> Data provided:

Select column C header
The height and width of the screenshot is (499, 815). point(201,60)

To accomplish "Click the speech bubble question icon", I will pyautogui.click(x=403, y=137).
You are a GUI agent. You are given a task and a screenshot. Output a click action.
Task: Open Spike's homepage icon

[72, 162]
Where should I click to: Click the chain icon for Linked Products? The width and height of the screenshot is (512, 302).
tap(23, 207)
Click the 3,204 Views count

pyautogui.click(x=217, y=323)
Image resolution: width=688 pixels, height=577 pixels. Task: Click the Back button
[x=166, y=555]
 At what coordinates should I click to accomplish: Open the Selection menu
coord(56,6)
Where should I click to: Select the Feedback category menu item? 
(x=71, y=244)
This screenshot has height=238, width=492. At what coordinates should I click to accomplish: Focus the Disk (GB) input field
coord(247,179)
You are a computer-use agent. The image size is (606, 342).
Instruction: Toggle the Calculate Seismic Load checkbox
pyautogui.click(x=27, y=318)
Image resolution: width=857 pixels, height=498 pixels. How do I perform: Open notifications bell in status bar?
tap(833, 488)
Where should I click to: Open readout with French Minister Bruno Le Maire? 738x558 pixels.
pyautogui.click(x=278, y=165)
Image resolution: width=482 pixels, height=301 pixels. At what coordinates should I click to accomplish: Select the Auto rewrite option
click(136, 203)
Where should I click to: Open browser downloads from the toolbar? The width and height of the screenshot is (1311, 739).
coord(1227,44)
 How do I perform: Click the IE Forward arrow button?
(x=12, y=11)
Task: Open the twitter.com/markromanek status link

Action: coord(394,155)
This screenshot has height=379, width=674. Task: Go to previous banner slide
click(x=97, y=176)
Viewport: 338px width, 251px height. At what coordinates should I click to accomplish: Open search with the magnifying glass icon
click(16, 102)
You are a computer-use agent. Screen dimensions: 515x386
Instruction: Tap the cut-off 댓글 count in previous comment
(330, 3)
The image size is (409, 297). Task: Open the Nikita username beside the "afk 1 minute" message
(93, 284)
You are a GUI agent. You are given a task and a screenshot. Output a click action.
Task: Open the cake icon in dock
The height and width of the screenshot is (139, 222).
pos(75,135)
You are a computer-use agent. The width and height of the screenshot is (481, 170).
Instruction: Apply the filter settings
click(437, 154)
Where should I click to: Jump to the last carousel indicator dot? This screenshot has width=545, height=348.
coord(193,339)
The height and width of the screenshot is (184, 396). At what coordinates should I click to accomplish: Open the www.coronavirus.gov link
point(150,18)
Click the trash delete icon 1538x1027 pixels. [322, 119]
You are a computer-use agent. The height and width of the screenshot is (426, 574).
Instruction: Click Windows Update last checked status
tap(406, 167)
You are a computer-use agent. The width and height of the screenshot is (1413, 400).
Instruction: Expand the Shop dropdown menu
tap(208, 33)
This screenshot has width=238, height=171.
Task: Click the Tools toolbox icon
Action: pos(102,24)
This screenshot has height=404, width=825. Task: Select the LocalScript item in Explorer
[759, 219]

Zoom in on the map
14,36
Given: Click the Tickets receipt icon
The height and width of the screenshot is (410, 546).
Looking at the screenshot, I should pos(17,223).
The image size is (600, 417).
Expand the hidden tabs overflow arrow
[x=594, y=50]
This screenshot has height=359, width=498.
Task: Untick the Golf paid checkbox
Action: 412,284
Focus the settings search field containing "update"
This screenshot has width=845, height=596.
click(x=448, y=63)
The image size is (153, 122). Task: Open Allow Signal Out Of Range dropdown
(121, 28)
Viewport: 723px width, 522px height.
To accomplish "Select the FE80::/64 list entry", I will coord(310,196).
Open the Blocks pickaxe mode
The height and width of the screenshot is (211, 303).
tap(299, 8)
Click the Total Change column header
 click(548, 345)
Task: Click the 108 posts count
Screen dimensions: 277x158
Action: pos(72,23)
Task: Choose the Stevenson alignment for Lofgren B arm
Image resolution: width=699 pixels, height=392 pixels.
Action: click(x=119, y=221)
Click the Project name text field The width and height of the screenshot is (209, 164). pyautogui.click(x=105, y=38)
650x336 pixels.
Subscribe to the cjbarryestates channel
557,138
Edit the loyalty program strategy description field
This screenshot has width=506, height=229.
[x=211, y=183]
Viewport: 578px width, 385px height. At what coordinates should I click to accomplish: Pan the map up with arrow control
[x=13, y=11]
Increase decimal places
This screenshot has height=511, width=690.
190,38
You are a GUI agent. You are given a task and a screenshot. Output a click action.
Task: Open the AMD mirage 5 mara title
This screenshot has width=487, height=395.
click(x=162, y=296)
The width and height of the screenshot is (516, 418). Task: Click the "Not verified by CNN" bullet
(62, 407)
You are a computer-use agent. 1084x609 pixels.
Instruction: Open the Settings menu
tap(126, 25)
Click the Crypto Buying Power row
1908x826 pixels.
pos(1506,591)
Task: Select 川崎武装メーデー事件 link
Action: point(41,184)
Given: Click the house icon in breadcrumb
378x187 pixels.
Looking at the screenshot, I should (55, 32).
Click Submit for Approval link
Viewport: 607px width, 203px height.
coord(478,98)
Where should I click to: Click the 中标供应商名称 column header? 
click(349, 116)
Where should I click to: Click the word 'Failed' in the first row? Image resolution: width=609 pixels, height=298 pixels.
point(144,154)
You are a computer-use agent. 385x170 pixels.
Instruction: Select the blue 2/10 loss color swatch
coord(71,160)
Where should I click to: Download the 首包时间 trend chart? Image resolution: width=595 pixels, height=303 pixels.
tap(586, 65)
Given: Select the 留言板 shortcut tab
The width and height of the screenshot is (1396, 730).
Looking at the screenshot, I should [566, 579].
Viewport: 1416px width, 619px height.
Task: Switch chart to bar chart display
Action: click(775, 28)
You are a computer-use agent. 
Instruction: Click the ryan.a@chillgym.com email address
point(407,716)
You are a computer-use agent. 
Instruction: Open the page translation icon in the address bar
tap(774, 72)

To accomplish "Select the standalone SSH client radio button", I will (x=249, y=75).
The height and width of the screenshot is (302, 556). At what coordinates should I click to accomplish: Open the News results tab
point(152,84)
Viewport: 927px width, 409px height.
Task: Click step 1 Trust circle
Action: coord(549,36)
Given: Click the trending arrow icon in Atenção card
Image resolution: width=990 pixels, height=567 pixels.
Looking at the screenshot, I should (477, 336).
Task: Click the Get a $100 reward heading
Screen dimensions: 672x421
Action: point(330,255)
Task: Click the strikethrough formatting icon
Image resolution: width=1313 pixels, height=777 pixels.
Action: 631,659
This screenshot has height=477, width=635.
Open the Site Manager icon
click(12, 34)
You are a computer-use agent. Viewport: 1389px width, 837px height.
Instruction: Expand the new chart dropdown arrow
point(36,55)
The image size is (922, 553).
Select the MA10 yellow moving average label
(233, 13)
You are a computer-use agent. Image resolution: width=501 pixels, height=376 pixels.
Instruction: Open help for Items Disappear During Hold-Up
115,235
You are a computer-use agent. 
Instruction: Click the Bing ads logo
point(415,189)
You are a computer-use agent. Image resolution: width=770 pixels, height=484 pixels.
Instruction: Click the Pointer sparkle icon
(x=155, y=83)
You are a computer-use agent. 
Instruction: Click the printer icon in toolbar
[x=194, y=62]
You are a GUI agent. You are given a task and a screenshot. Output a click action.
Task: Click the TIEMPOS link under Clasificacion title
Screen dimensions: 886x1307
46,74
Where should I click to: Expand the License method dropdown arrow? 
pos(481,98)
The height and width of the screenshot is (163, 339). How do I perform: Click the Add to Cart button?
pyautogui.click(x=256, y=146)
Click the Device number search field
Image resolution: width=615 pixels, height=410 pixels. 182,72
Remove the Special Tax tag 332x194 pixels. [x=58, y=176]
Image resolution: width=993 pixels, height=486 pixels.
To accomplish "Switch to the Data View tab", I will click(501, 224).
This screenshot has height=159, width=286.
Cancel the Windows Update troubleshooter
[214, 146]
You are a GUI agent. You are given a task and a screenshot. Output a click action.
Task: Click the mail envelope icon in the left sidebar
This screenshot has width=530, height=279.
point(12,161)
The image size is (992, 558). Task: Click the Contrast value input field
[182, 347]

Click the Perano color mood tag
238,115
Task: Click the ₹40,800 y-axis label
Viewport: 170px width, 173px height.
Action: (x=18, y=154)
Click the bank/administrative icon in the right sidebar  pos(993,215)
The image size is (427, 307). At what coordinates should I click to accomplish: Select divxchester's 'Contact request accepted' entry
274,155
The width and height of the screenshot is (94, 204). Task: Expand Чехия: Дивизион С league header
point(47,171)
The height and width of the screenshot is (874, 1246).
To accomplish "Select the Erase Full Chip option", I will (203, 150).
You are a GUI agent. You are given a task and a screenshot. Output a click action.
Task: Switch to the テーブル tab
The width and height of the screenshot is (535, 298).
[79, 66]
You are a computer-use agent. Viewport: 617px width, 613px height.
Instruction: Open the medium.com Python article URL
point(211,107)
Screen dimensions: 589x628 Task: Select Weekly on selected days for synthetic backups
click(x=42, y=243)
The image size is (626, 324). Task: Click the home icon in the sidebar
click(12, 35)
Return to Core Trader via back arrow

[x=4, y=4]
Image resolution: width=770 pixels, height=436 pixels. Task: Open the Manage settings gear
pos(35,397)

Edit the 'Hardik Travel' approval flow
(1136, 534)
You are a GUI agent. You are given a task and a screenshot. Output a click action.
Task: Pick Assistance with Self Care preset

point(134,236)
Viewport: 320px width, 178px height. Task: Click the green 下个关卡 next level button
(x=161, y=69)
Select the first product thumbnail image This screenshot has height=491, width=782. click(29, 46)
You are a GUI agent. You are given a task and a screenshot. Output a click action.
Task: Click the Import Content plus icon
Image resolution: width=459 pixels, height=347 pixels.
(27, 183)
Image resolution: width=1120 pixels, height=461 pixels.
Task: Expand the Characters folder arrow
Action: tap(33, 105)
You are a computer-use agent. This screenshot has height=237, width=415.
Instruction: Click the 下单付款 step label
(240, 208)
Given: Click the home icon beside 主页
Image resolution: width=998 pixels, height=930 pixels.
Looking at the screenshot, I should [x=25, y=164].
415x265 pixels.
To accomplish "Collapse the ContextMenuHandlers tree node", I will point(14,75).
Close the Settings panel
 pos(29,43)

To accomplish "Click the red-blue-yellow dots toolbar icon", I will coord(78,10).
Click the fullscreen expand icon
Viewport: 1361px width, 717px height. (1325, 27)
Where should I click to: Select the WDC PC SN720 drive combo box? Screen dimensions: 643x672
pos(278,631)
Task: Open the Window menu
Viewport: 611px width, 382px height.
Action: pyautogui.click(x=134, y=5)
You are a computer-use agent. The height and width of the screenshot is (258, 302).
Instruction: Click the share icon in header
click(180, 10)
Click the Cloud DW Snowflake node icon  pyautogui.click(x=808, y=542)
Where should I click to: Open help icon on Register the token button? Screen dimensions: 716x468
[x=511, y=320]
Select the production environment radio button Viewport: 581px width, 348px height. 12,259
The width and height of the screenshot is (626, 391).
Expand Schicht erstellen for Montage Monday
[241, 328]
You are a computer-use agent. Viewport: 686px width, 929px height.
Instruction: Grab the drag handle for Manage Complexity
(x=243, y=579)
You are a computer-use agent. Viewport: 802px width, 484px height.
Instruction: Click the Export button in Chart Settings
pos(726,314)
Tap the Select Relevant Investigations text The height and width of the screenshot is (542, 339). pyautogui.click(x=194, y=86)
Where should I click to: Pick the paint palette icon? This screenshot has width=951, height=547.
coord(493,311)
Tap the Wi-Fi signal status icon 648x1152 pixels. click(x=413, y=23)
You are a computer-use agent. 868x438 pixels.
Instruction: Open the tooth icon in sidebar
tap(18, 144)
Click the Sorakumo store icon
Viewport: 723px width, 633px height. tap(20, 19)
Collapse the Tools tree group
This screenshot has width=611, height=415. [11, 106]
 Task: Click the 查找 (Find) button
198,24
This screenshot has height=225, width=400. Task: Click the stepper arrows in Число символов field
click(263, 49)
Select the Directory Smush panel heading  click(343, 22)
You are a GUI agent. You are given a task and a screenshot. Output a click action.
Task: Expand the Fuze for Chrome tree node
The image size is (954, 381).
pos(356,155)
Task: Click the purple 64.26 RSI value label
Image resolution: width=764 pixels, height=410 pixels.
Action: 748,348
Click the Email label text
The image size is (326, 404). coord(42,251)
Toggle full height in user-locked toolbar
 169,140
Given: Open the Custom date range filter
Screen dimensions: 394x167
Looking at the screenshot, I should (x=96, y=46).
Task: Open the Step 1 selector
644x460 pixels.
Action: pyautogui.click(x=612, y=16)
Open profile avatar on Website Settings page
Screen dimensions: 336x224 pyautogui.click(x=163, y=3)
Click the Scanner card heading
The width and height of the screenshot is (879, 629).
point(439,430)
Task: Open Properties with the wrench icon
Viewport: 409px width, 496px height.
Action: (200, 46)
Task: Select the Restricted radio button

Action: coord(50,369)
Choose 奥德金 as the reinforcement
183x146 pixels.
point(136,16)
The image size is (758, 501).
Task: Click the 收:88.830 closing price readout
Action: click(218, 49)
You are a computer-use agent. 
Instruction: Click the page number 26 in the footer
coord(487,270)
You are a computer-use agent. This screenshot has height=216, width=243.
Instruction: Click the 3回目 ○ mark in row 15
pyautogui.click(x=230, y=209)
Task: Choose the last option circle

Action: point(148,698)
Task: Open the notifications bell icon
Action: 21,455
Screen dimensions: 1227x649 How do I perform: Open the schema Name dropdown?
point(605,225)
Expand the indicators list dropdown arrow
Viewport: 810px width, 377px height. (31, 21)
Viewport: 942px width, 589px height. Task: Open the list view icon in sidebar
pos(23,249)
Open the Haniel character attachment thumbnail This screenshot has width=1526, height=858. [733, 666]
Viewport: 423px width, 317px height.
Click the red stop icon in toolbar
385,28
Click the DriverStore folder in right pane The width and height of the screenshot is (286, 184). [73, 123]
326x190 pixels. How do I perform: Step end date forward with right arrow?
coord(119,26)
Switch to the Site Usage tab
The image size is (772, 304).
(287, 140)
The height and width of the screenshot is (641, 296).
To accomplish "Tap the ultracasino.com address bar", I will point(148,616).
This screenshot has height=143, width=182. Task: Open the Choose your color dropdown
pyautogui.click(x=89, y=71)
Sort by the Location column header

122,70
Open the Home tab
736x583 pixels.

> Task to carry out: All that is wanted is the run of lines from the start of the data through the line containing "You are a computer-use agent. The image", copied word for word.

> Answer to this exercise:
Select column C header
The height and width of the screenshot is (499, 815). point(201,60)

To accomplish "Click the speech bubble question icon", I will pyautogui.click(x=403, y=137).
You are a GUI agent. You are given a task and a screenshot. Output a click action.
Task: Open Spike's homepage icon

[72, 162]
Where should I click to: Click the chain icon for Linked Products? The width and height of the screenshot is (512, 302).
tap(23, 207)
Click the 3,204 Views count

pyautogui.click(x=217, y=323)
Image resolution: width=688 pixels, height=577 pixels. Task: Click the Back button
[x=166, y=555]
 At what coordinates should I click to accomplish: Open the Selection menu
coord(56,6)
Where should I click to: Select the Feedback category menu item? 
(x=71, y=244)
This screenshot has height=238, width=492. At what coordinates should I click to accomplish: Focus the Disk (GB) input field
coord(247,179)
You are a computer-use agent. The image size is (606, 342).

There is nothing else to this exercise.